Transactions are pretty simple:

using (var scope=db.Transaction)
{
    // Do transacted updates here

    // Commit    
    scope.Complete();
}

Transactions can be nested, so you can call out to other methods with their own nested transaction scopes and the whole lot will be wrapped up in a single transaction. So long as all nested transcaction scopes are completed the entire root level transaction is committed, otherwise everything is rolled back. Note: for transactions to work, all operations need to use the same instance of the PetaPoco database object. So you'll probably want to use a per-http request, or per-thread IOC container to serve up a shared instance of this object. Personally StructureMap is my favourite for this.

But where's the LINQ stuff?

There isn't any. I've used Linq with Subsonic for a long time now and more and more I find myself descending into CodingHorror queries for things that:

  • can't be done in Linq easily
  • work in .NET but not under Mono (especially Mono 2.6)
  • don't perform efficiently. Eg: Subsonic's activerecord.SingleOrDefault(x=x.id==123) seems to be about 20x slower than CodingHorror. (See here)

Now that I've got CodingHorror all over the place it bugs me that half the code is Linq and half is SQL. Also, I've realized that for me the most annoying thing about SQL directly in the code is not the fact that it's SQL but that it's nasty to format nicely and to build up those SQL strings.

So...

PetaPoco's SQL Builder

There's been plenty of attempts at building fluent type API's for building SQL. This is my version and it's really basic.
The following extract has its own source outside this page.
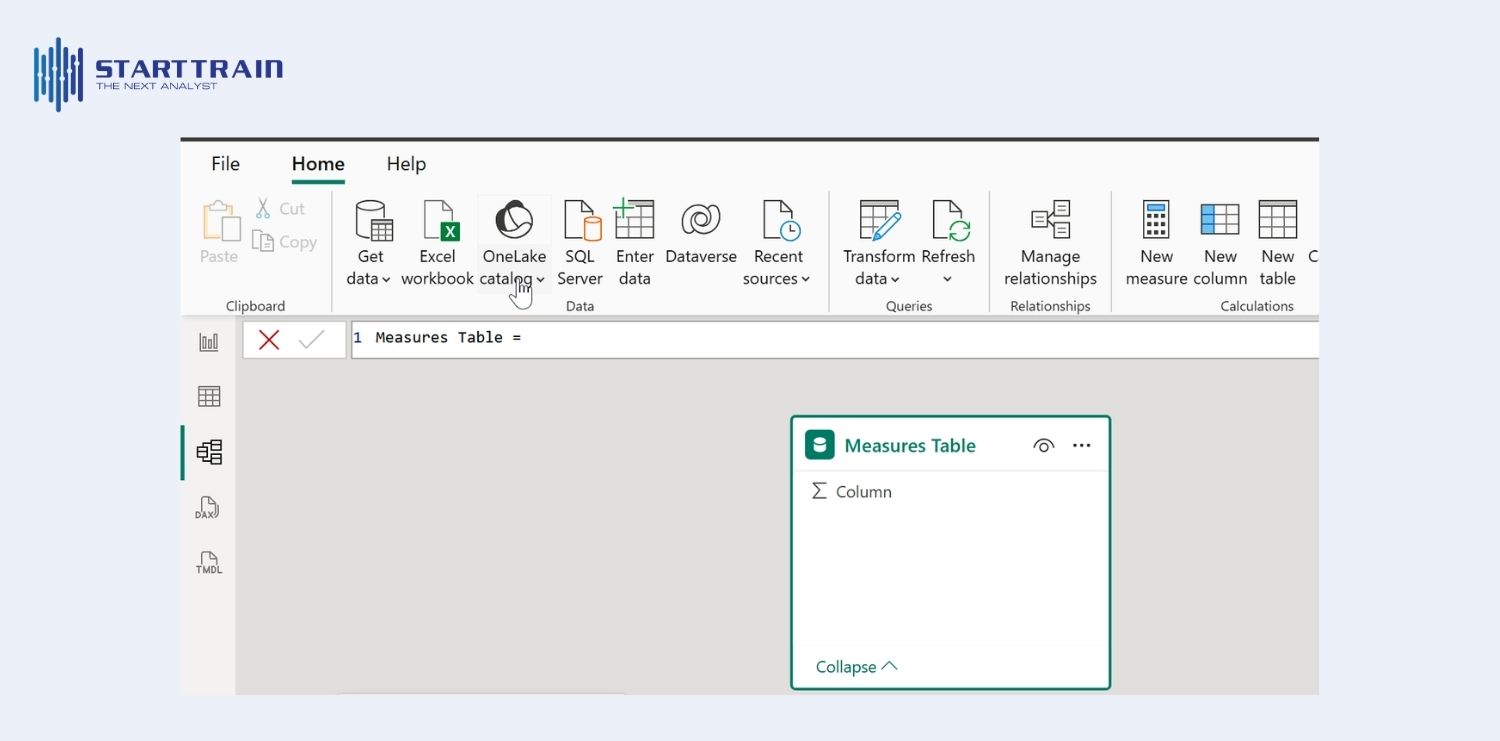The image size is (1500, 741).
Task: Create a New table
Action: [x=1277, y=243]
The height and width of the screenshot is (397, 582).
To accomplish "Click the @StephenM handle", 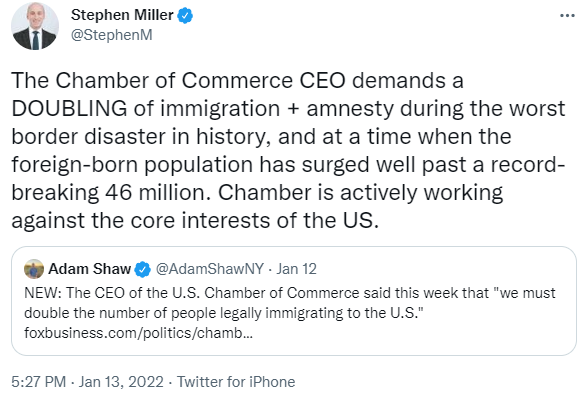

The point of this is to make formatting the SQL strings easy and to use proper parameter replacements to protect from SQL injection. This is not an attempt to ensure the SQL is syntactically correct, nor is it trying to hold anyone's hand with intellisense.

Here's its most basic form:

var id = 123;
var a = db.Query<article>(PetaPoco.Sql.Builder
    .Append("SELECT * FROM articles")    
    .Append("WHERE article_id=@0", id)
)

Big deal right? Well what's cool about this is that the parameter indicies are specific to each .Append call:

var id = 123;
var a = db.Query<article>(PetaPoco.Sql.Builder
    .Append("SELECT * FROM articles")    
    .Append("WHERE article_id=@0", id)    
    .Append("AND date_created<@0", DateTime.UtcNow)
)

You can also conditionally build SQL.

var id = 123;
var sql = PetaPoco.Sql.Builder
    .Append("SELECT * FROM articles")    
    .Append("WHERE article_id=@0", id);

if (start_date.HasValue)
    sql.Append("AND date_created>=@0", start_date.Value);

if (end_date.HasValue)
    sql.Append("AND date_created<=@0", end_date.Value);

var a = db.Query<article>(sql)

Note that each append call uses parameter @0? PetaPoco builds the full list of arguments and updates the parameter indices internally for you.

You can also use named parameters and it will look for an appropriately named property on any of the passed arguments

sql.Append("AND date_created>=@start AND date_created<=@end", 
                new    
                {     
                    start = DateTime.UtcNow.AddDays(-2),     
                    end = DateTime.UtcNow     
                }    
            );

With both numbered and named parameters, if any of the parameters can't be resolved an exception is thrown.

There are also methods for building common SQL stuff:

var sql = PetaPoco.Sql.Builder()
            .Select("*")    
            .From("articles")    
            .Where("date_created < @0", DateTime.UtcNow)    
            .OrderBy("date_created DESC");

SQL Command Tracking

Sometime it's useful to be able to see what SQL was just executed. PetaPoco exposes these three properties:

  • LastSQL - pretty obvious
  • LastArgs - an object[] array of all arguments passed
  • LastCommand - a string that shows the SQL and the arguments

Watching the LastCommand property in the debugger makes it easy to see what just happened!

OnException Handler Routine

PetaPoco wraps all SQL command invocations in try/catch statements. Any exceptions are passed to the virtual OnException method. By logging these exceptions (or setting a breakpoint on this method) you can easily track where an when there are problems with your SQL.